How can you tell which is parsing which from the logs? There's no way to identify which method is parsing the data.

Like i said, I don't know that you can send multiple requests to the same endpoint at the same time.

This would definitely work. You're just not parsing it correctly. If only one callback method is used, it wouldn't matter what the content is.

Yes. The lines that start with "getInput - XML" and "getVolume - XML" are just printing the raw output from the AsyncResponse object.

Each line that is prefixed with getVolume comes from the volume callback. Likewise, each line that starts with getInput is from the input callback method.

I'll refactor it later tonight back to a single method and update, but when I was doing it this way it had the same problem. Both runs of that single method saw the same data in response.getXml().

No.,...you are setting that by by Request type that is passed back to the method from the async call. Hard code that into the callback method if you really want to know.

Ok.

EDIT: Ooops, missed a line. Here it is with them all hardcoded:

Okay...so, where are you seeing both method getting both pieces of data? I only see input lines for input and volume lines for volume. I don't see a volume value on an input line.

And I recommended logging out the RAW xml before you parsed it. That way you could compare unequivocally, what the method is receiving. Without having anything else influence it.

They aren't. Each method only gets ONE piece of data. The problem is that on each run, they both get the SAME piece of data.

Look at the first screenshot in my immediately previous post. The two - XML - log lines show that both methods received the volume response. In the second screenshot, the two - XML - lines show both methods being given the input response.

How? I need the response object before I can access the XML, and my first call on that object is to the built-in .getXml() function. The call right after that is to spit the output into log.debug(). I'm not doing anything to it. That's what I'm being handed by the platform.

private processGetVolumeResponse(response, data) {
    def xml = response.getXml()
    log.debug("processGetVolumeResponse - XML - " + xml)
    ...

look at your last screenshot. Where do you see volume data on an input line? I'm not seeing it.

log.debug response

I don't. That's in the first screenshot. The second screenshot shows input data on a volume line.

Not that useful, but here you go. In this run of refresh() both callbacks got the volume data.

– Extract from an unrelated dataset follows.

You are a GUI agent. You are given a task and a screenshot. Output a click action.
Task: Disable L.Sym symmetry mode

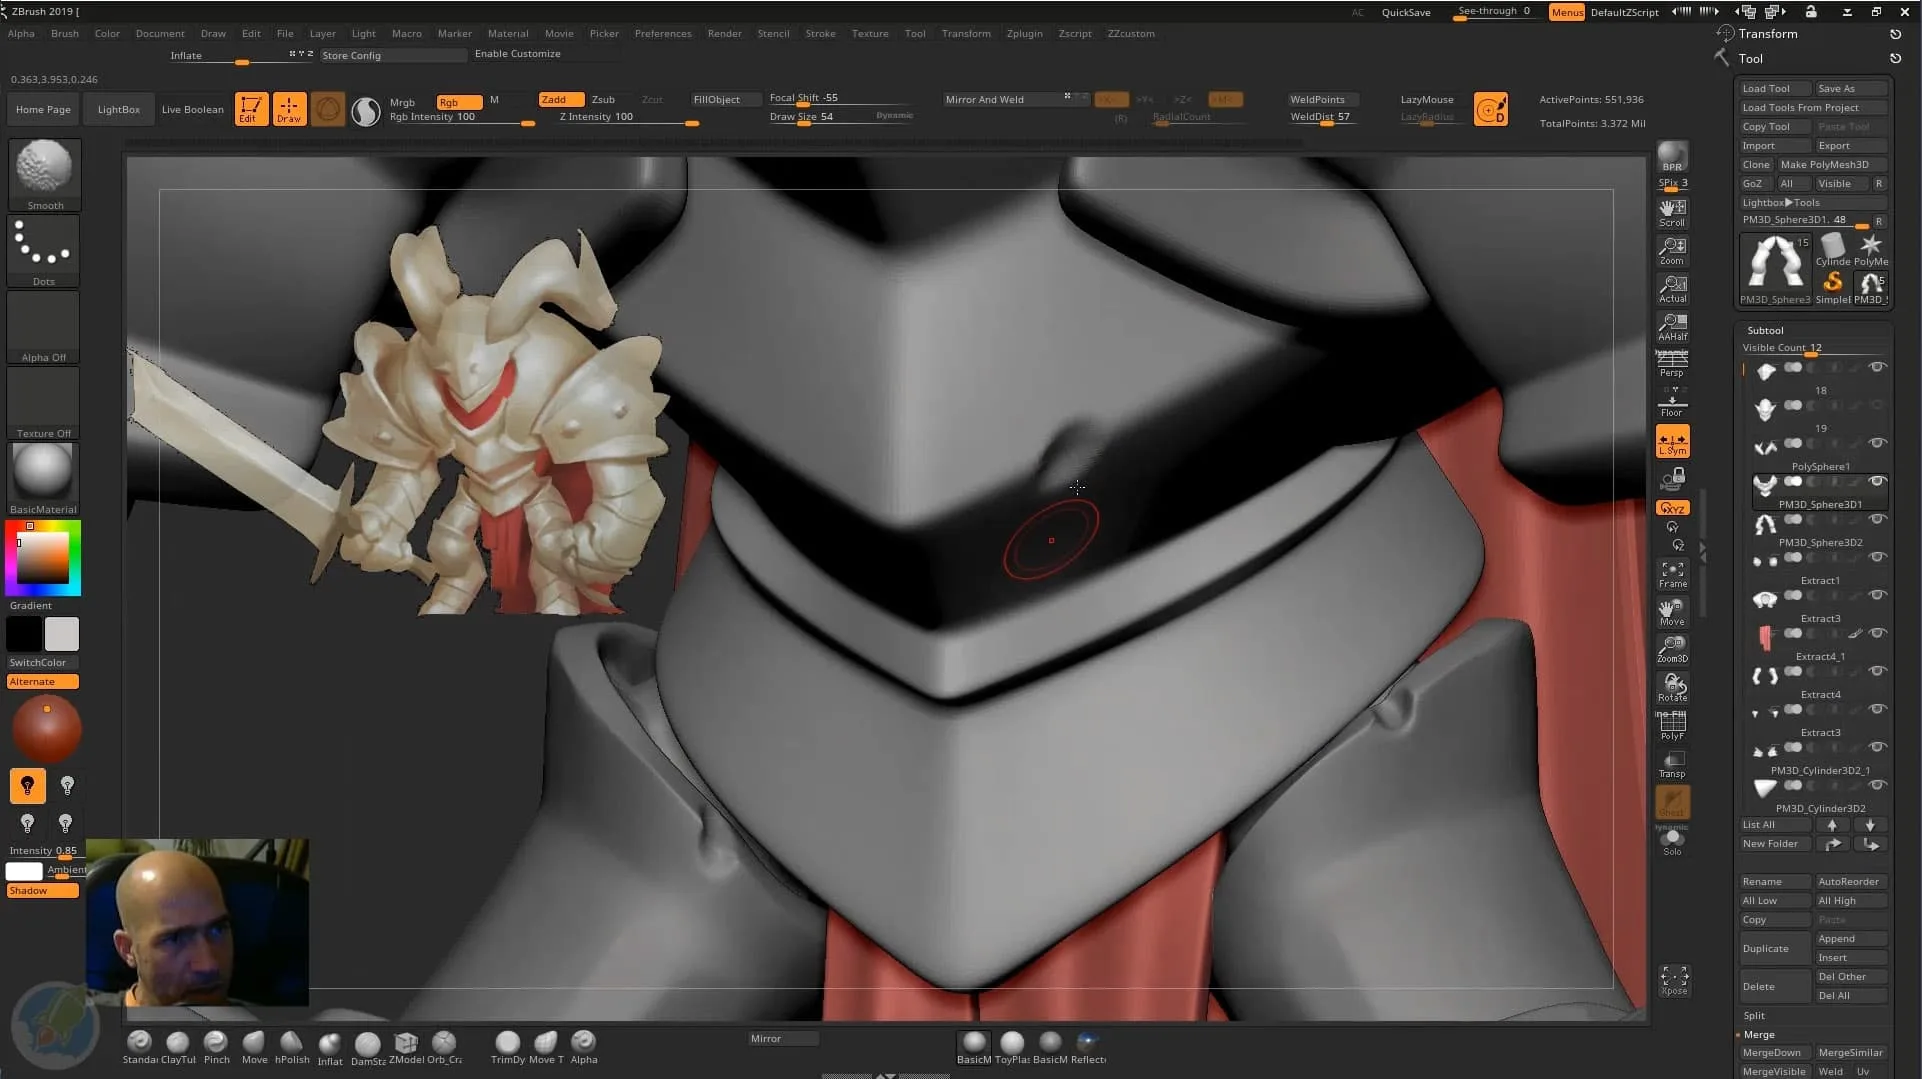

Not sure I can distill this much further. The code is pretty simple now:

A packet capture confirms that the hub is sending two different requests (one for volume, one for input) and that the soundbar is replying with the correct response to each. But still, when I go to access the response object, I get the same value in both callbacks:

@chuck.schwer - Any of this make any sense to you?

Perhaps the soundbar can't handle two GET's so quickly. Something like a volume up-down button wouldn't send two messages in 3ms apart and a change source command could take a lot longer.

A packet capture shows the correct responses to each request coming back from the soundbar.

You still didn't put the log in for the raw response. Is there a reason you won't? The code you linked to uses the sent data in the log. I believe that is incorrect. How do you know what method the speaker will return first? You should be parsing the content returned based on the content, not by what you expect to receive first and what you except to receive second. But you don't seem to want to make any adjustments to what you are doing. So, I won't bother repeating myself again. Best of luck.

Yes. I don't know how to show you what you're asking for. Earlier you asked me to log.debug(response). The output of that command was in the next screenshot on the lines containing "- Response - ":

I don't. That's why I previously separated them into two separate callback functions. But that doesn't change anything.

I'd love to be able to do that, but when each run only gets one of the two sets of content, that's a problem.

It's also possible there is only one response buffer. Put a delay between your sends to see what happens. Maybe 100 ms for a start.